The extension is just the latest development in a story whose roots go back 17 years, to the day in June 1999 when the US Supreme Court ruling known as the Olmstead v. L.C. (Olmstead) decision confirmed the rights of adults with disabilities to live in their communities. But despite that mandate, the State of Georgia did little to make transitions a reality for people with disabilities. In fact, Wells pointed out, Olmstead was not actually implemented, and in some cases, hospitals became places of abuse, neglect and death instead of support and care.

When an investigation by the Atlanta Journal-Constitution in 2007 revealed more than 100 people died in the state’s care, the DOJ and the State conferred with experts in the disability community to address the serious problem. It took a year of negotiating, and in 2010, the DOJ and the State found common ground for implementing Olmstead’s directive, including moving people with disabilities from institutions to community-centered environments. The goal was to complete those directives by 2015.

During the intervening years, some progress was made, particularly in the mental health arena, Wells points out. About 2,000 housing vouchers were issued to allow people to move into community and home settings while pursuing recovery treatment. Peer-support workers were trained to offer follow-up and resources.

“Georgia has been very successful with parts of the settlement agreement, particularly on the mental health side,” said Wells.

However, many adults with developmental disabilities have not fared as well. As the 2015 deadline approached, more than 250 people still resided in state facilities. The biggest hurdle, according to Georgia’s Commissioner of Behavioral Health and Developmental Disabilities Frank Berry, was the lack of strong support networks for those who transitioned into the community, a problem cited as the cause of several deaths.

“Everyone was in agreement about the need for a moratorium because of the tragedies that occurred,” said Wells. “Since the State stopped transitions, there has only been a trickle of people moving out of the state hospital in Augusta.”

With the issue of support networks still to be addressed, the State failed to meet the requirements of the 2015 deadline.

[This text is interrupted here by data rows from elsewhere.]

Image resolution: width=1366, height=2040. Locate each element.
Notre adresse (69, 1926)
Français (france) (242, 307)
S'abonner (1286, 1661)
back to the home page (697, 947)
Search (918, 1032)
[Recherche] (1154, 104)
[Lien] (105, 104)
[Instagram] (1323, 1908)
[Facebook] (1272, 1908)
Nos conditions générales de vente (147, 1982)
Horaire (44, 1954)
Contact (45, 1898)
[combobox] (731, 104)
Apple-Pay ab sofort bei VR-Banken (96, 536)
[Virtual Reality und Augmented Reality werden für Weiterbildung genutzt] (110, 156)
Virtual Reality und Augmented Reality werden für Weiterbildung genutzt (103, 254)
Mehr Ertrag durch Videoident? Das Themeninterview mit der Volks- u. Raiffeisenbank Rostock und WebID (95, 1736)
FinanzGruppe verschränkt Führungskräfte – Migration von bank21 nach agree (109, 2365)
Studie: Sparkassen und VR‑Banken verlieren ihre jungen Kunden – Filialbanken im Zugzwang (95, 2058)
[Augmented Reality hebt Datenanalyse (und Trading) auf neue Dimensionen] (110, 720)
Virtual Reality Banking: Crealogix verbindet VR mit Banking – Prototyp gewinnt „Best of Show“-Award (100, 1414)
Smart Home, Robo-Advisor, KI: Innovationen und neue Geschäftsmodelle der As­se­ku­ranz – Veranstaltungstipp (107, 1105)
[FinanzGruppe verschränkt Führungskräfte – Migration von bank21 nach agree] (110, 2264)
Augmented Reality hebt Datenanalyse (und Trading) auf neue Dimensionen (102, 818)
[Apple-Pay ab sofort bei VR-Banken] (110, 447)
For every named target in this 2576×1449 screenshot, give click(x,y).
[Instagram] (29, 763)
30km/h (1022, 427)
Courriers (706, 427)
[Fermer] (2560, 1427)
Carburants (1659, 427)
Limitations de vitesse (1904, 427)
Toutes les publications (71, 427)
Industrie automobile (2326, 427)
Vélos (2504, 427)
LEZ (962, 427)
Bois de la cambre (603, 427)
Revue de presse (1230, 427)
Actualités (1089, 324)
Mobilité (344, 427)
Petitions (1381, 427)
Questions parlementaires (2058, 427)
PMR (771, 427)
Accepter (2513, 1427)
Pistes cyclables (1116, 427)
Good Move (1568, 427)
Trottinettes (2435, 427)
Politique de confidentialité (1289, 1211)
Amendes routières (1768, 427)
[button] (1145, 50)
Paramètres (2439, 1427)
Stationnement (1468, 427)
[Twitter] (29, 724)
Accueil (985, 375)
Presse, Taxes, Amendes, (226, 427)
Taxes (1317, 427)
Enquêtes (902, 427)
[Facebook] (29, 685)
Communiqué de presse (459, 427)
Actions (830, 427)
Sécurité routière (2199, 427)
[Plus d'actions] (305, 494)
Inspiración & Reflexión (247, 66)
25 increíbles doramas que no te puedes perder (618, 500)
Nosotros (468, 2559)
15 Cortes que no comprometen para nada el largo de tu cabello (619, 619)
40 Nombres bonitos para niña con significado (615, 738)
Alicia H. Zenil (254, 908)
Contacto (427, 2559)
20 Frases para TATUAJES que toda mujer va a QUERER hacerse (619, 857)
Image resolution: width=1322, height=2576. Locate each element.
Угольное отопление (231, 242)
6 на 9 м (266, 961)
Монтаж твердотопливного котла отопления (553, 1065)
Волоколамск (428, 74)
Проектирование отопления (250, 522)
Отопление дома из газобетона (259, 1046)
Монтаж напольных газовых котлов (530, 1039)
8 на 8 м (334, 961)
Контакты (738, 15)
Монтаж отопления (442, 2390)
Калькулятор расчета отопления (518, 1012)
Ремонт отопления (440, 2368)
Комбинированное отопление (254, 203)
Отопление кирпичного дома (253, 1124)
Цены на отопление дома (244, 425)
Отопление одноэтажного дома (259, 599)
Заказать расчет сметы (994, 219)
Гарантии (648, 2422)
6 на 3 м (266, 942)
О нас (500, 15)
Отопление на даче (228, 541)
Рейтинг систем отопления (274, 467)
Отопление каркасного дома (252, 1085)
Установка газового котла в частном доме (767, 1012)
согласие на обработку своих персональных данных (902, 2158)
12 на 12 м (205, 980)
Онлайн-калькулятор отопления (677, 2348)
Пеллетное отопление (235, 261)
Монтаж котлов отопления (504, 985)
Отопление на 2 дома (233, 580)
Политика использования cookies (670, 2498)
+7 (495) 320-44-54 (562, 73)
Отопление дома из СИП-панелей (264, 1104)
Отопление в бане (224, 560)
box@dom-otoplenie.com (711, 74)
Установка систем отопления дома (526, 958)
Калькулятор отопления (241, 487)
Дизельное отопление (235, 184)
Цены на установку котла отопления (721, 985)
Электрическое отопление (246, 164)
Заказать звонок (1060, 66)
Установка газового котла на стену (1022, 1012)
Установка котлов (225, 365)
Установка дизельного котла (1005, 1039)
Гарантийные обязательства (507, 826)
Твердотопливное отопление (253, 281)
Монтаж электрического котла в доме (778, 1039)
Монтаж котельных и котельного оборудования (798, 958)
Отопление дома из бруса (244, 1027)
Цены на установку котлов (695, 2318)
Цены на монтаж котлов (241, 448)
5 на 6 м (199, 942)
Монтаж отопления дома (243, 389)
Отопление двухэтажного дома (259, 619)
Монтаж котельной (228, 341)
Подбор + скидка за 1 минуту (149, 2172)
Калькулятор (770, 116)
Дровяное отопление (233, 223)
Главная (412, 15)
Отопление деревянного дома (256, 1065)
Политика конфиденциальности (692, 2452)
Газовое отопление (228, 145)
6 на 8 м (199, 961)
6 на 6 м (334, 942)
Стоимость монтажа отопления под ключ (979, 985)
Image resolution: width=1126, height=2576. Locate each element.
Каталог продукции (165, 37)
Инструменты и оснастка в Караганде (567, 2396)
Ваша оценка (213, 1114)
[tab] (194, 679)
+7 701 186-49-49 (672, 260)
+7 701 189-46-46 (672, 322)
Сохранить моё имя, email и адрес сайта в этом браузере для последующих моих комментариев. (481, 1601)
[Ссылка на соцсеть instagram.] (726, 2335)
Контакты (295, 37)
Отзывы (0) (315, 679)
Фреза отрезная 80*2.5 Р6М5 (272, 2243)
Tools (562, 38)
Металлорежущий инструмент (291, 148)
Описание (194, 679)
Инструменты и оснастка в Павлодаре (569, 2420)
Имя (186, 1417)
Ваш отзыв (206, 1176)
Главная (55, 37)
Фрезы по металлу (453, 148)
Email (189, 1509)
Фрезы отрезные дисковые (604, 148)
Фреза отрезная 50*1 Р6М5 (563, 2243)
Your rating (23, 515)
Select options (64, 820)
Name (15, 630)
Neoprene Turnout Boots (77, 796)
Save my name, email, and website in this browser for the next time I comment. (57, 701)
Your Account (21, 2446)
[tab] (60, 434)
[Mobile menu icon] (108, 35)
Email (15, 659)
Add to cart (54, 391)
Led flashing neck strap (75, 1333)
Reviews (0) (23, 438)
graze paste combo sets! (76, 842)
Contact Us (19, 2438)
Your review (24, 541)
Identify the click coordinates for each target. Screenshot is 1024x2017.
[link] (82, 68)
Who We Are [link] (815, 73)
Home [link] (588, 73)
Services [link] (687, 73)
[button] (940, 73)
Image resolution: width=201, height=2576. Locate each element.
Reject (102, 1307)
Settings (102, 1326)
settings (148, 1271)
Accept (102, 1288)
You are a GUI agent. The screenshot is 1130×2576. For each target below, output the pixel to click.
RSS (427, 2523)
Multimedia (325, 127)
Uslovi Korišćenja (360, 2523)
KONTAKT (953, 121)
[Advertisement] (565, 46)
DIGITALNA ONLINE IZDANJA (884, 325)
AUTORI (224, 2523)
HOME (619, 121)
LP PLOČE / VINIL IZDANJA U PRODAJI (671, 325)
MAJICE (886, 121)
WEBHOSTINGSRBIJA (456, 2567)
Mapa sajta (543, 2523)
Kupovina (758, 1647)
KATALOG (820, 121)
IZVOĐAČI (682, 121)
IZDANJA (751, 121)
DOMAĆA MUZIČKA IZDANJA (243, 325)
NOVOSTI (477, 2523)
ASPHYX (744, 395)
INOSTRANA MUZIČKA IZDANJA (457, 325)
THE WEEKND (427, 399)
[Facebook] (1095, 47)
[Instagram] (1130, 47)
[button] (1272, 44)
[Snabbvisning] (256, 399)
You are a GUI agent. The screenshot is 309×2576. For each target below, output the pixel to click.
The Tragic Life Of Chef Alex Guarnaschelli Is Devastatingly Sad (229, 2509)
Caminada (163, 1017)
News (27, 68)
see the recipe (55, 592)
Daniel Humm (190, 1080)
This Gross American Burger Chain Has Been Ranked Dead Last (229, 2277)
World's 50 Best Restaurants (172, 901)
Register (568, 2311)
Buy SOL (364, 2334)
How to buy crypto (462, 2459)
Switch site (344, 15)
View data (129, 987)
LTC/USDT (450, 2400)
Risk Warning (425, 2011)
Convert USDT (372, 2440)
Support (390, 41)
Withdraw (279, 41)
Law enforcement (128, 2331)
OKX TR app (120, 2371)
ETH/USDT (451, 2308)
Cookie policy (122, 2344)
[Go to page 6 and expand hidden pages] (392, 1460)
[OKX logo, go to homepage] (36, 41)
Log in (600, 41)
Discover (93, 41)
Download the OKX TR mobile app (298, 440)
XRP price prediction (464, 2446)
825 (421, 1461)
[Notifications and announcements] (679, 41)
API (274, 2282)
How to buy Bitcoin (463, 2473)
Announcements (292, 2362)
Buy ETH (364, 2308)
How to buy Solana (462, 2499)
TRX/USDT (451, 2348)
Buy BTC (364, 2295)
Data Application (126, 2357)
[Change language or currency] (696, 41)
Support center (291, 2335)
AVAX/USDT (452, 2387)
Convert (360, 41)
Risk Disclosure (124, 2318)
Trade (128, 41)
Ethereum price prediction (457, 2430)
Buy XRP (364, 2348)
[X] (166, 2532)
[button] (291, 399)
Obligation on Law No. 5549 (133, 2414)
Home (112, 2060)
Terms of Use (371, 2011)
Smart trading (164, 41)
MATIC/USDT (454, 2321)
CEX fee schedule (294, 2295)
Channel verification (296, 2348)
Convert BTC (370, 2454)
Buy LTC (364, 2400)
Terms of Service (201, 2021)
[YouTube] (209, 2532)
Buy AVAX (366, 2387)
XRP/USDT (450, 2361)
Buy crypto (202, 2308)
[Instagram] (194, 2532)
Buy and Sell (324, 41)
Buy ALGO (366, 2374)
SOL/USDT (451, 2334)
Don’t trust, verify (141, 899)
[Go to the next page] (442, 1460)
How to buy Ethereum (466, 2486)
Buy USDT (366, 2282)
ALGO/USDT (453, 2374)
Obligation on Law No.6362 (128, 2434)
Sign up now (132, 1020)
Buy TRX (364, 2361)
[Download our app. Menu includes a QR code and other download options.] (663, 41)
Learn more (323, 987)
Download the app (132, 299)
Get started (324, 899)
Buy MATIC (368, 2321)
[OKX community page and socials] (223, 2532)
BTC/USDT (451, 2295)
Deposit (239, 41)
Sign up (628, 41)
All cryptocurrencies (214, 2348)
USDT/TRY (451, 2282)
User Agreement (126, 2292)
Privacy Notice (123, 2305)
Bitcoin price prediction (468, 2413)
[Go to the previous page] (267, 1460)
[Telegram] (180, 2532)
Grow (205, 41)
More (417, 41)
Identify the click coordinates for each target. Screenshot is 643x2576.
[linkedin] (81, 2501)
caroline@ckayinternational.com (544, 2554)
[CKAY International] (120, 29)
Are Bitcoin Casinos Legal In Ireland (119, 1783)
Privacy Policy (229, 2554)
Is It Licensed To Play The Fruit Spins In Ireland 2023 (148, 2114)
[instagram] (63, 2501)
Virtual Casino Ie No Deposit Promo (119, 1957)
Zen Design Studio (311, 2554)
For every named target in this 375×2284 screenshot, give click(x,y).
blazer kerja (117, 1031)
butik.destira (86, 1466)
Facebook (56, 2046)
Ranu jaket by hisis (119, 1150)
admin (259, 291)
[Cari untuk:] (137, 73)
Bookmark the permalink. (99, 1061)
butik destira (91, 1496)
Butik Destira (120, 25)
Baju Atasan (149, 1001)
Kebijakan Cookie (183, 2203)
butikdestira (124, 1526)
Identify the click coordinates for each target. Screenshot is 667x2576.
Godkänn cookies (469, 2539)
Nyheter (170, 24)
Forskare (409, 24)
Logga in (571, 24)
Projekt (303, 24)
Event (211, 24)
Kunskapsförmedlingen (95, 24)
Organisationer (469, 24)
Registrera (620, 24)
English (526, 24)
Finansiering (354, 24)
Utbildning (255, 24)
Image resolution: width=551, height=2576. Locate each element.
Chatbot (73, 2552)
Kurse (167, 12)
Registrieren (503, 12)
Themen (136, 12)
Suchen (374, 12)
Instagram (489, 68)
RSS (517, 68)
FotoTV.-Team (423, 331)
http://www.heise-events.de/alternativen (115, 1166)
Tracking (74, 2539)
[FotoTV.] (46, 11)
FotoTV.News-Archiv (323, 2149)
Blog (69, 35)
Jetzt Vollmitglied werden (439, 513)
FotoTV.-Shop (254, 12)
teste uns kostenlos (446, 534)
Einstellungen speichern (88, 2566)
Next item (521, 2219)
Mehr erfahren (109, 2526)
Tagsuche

During the last year, the DOJ has been working with Georgia to establish new goals and deadlines to make the State compliant. One of the stumbling blocks has been Georgia’s contention that specifics of how those goals will be met did not need to be part of the agreement, explained Wells.

“However, the DOJ and other friends of the court said they did,” said Wells. “It’s important to have the specifics about the infrastructure and other details in place to show that people not only got out [into the community] but were also successful. And that’s taken a long time. It’s not clear what mechanisms were going on to cause that; as you move further into litigation mode, communication becomes less. But they [Governor Nathan Deal’s office] have been very involved in ensuring that the process moves forward. I think it’s important that the settlement agreement concludes during his term.”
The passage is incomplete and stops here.